Below we describe how the research underpins two commercial
text-processing applications and services. We indicate the extent of the
user population, and the economic benefits in terms of improvements to
business processes and revenue from system development and licensing
contracts.
- Mobile-phone-based question-answering service
From 2004 to 2009, RE5ULT Ltd — under the trading names of 82ASK and then
later Texperts — provided a UK-wide SMS question-answering service,
employing human experts to answer questions submitted by the general
public and charging £1 for each answer. In 2007, Texperts contracted
iLexIR to develop an automated system to understand directory-enquiry-type
questions, so they could be answered with minimal human intervention [C2].
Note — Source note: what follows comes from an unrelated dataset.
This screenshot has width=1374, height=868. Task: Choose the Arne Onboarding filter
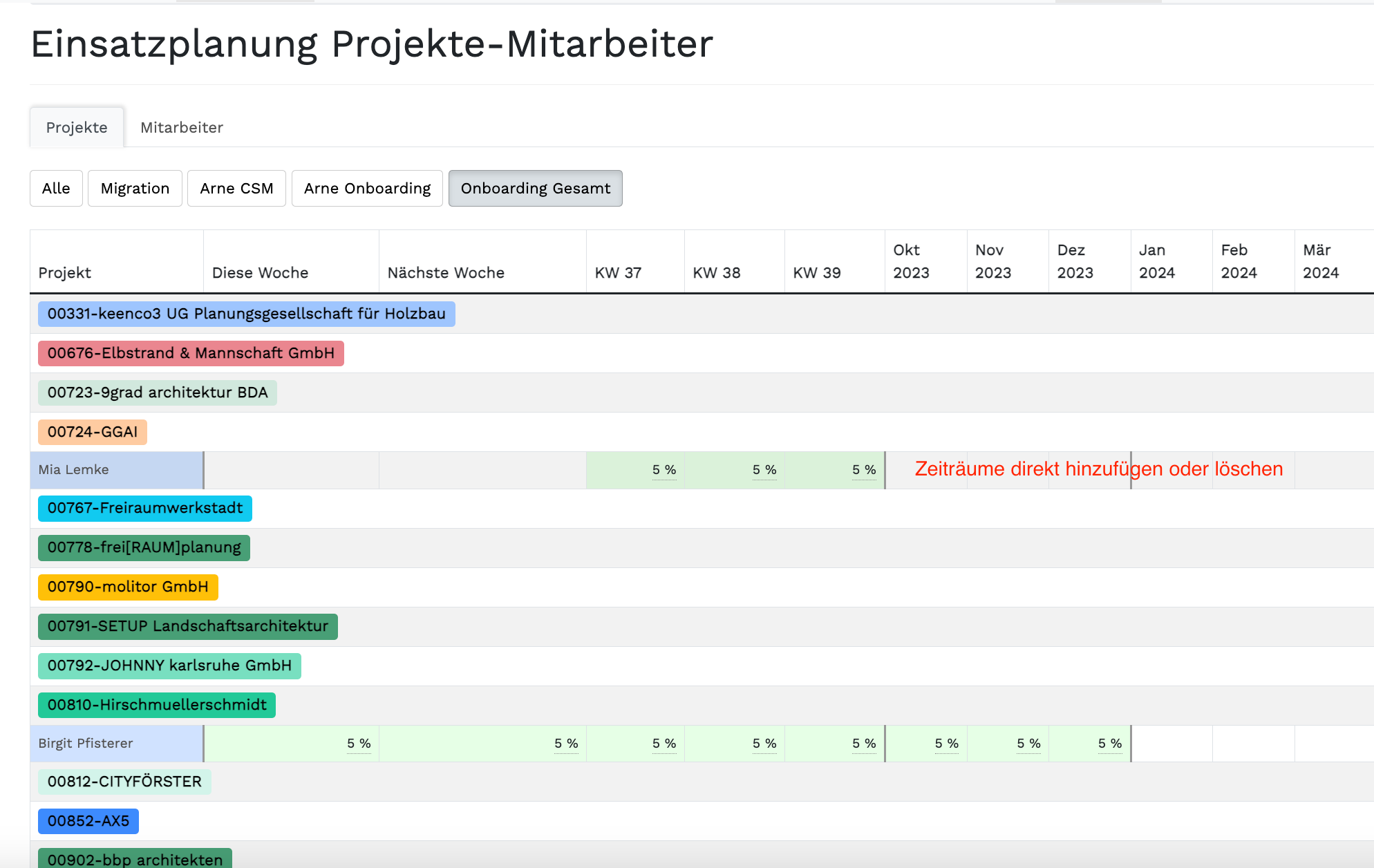pos(367,188)
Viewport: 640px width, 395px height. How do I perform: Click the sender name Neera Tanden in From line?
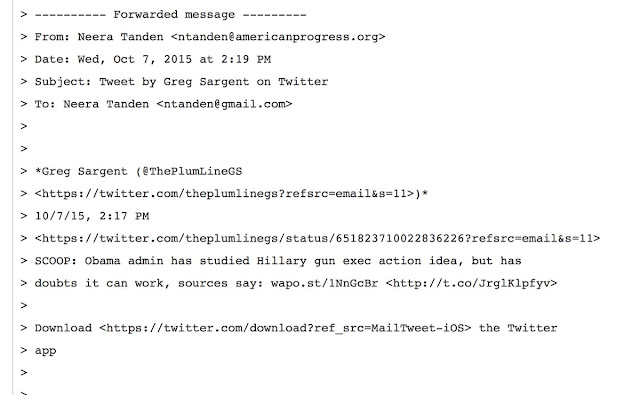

The system produced by iLexIR went live in February 2008. It takes an SMS
text message as input and classifies it as being a directory enquiry or
not; if it is, the system processes the text using RASP and (to the extent
possible) extracts from the set of grammatical-relation analyses the type
of enquiry (e.g. address or phone number), the type of entity, its full
name, and its broad location. Back-end processing uses this information to
query a directory database and generate an answer, which is checked by a
human before being returned. The system ran until mid-2009, when Texperts
was taken over by the US-based information services company kgb, and its
operations subsumed into the parent company's existing infrastructure
[C2].
This kind of directory-enquiry automation had not been done previously in
a commercial system. Reliably extracting such information from SMS text
requires top-down information — embedded in the RASP system — about the
grammar structures that the user is most likely intending to use, which
are often obscured by misspelled, substituted or omitted words. The
application would not have been possible without the underpinning research
into the accurate parsing of text containing non-standard language and
previously unseen words, and into non-deterministic language-processing
strategies and grammatical-relation representations [C3].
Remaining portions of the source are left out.